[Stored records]
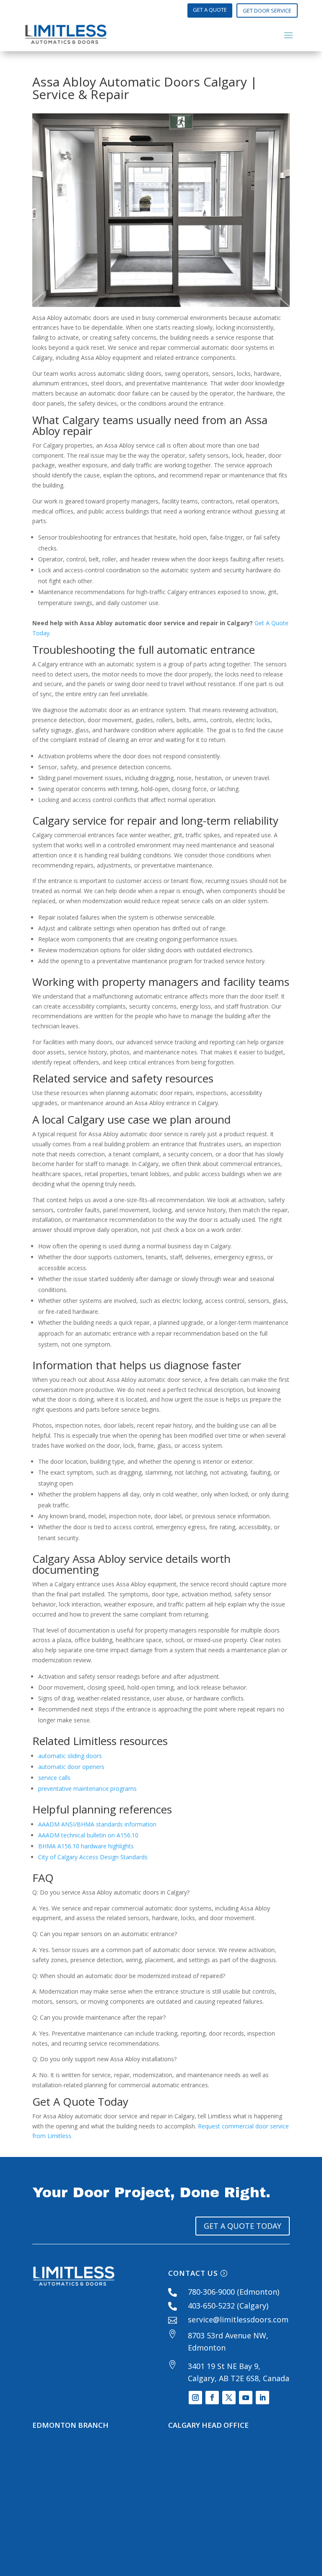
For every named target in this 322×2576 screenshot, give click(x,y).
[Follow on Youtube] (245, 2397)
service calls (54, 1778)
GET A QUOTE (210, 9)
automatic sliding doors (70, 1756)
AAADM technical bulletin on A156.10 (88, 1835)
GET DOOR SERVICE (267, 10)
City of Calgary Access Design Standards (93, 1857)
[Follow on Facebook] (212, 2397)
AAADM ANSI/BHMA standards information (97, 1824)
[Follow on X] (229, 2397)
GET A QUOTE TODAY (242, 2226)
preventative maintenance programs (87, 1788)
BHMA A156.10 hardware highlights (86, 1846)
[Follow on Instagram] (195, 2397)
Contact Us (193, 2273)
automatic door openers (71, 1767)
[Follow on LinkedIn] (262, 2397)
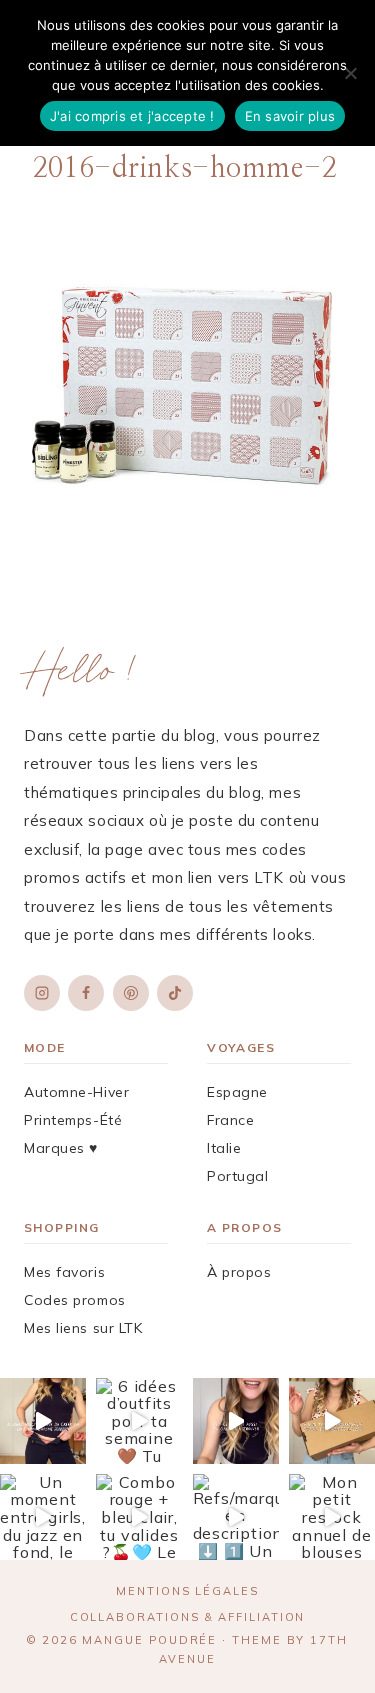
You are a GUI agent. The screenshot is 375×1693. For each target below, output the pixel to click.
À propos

● **TRY IT**
Please reproduce the records above exactly, leaving out every picture.

● **SOLUTION TO THE EXERCISE**
For every named target in this 322×2576 screenshot, give click(x,y).
[Follow on Youtube] (245, 2397)
service calls (54, 1778)
GET A QUOTE (210, 9)
automatic sliding doors (70, 1756)
AAADM technical bulletin on A156.10 (88, 1835)
GET DOOR SERVICE (267, 10)
City of Calgary Access Design Standards (93, 1857)
[Follow on Facebook] (212, 2397)
AAADM ANSI/BHMA standards information (97, 1824)
[Follow on X] (229, 2397)
GET A QUOTE TODAY (242, 2226)
preventative maintenance programs (87, 1788)
BHMA A156.10 hardware highlights (86, 1846)
[Follow on Instagram] (195, 2397)
Contact Us (193, 2273)
automatic door openers (71, 1767)
[Follow on LinkedIn] (262, 2397)
You are a GUI agent. The screenshot is 375×1693. For each target below, output the pixel to click.
À propos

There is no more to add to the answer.